*** Given data ***

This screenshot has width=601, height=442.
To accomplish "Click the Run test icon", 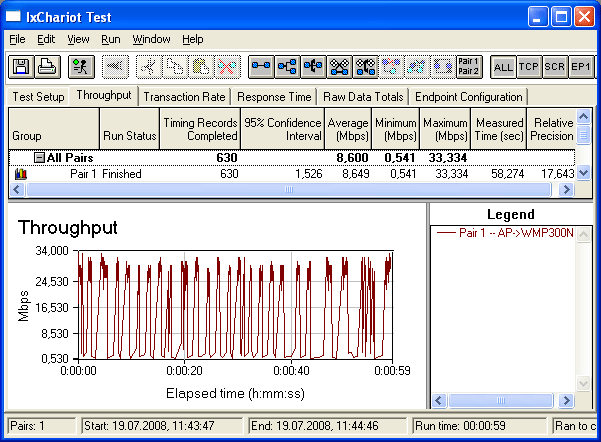I will [x=81, y=67].
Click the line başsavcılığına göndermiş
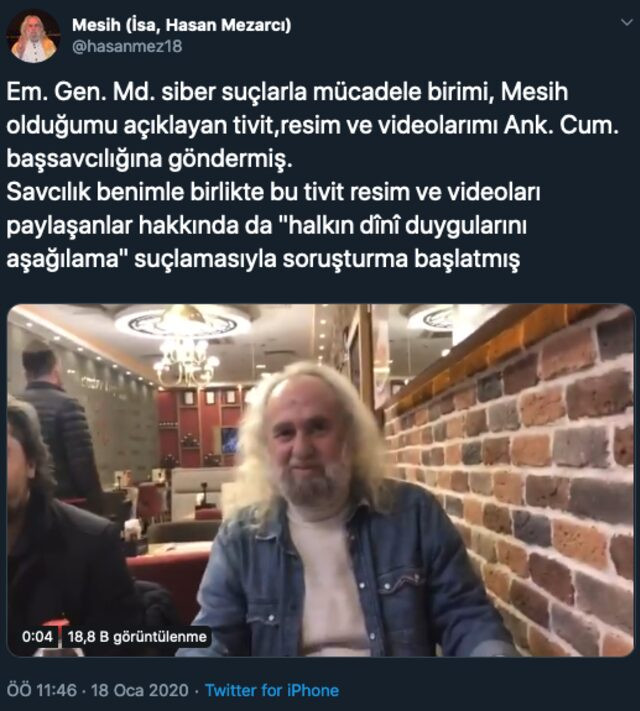This screenshot has width=640, height=711. pyautogui.click(x=149, y=159)
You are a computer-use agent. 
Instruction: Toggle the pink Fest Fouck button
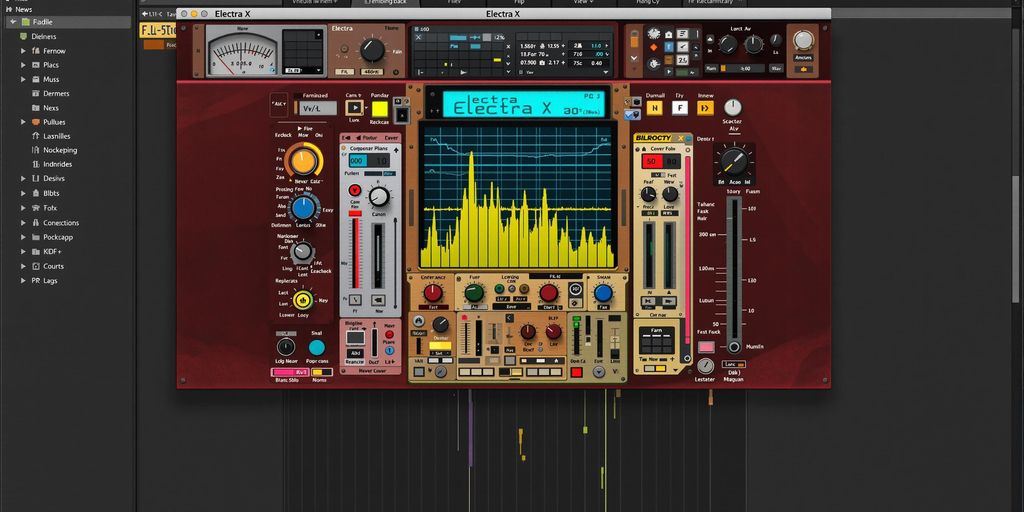(706, 345)
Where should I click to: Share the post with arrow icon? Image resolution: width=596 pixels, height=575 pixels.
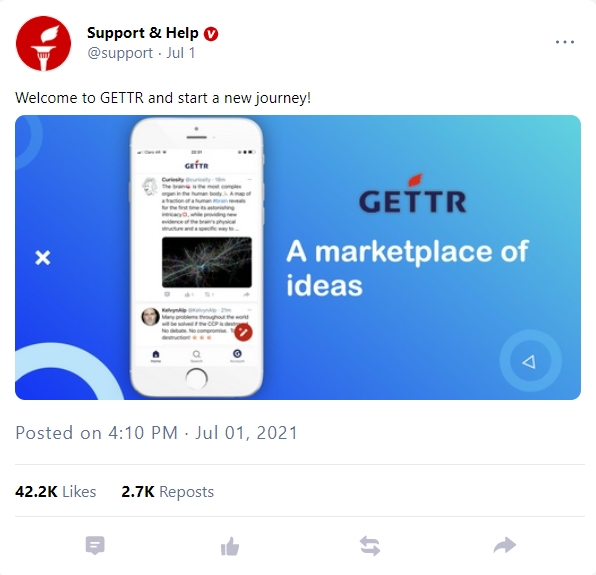505,545
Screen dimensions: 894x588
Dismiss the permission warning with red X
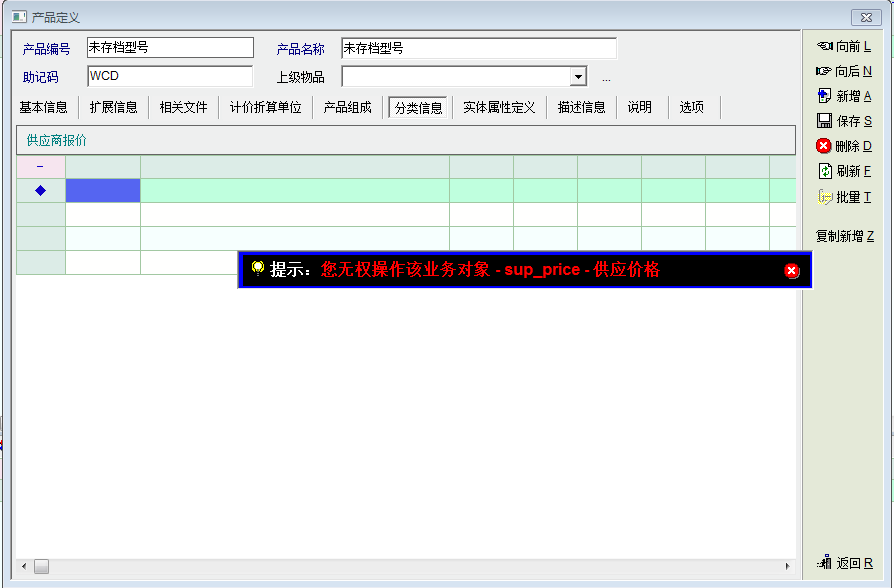(x=792, y=270)

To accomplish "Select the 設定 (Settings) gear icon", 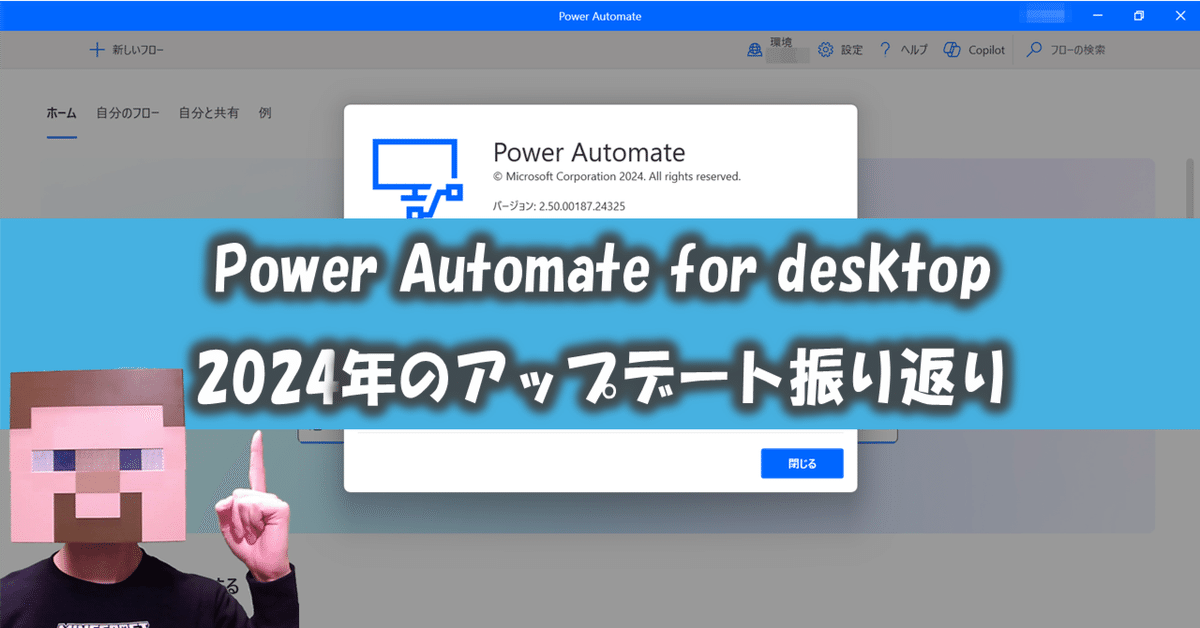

*** End of Given data ***

__What the task requires__
Could you return exactly the lines starting with the one that contains "Screen dimensions: 894x588" and ending with the last line of the data above? Leave the pictures out.

__Answer space__
Screen dimensions: 894x588
Dismiss the permission warning with red X
(x=792, y=270)

To accomplish "Select the 設定 (Settings) gear icon", 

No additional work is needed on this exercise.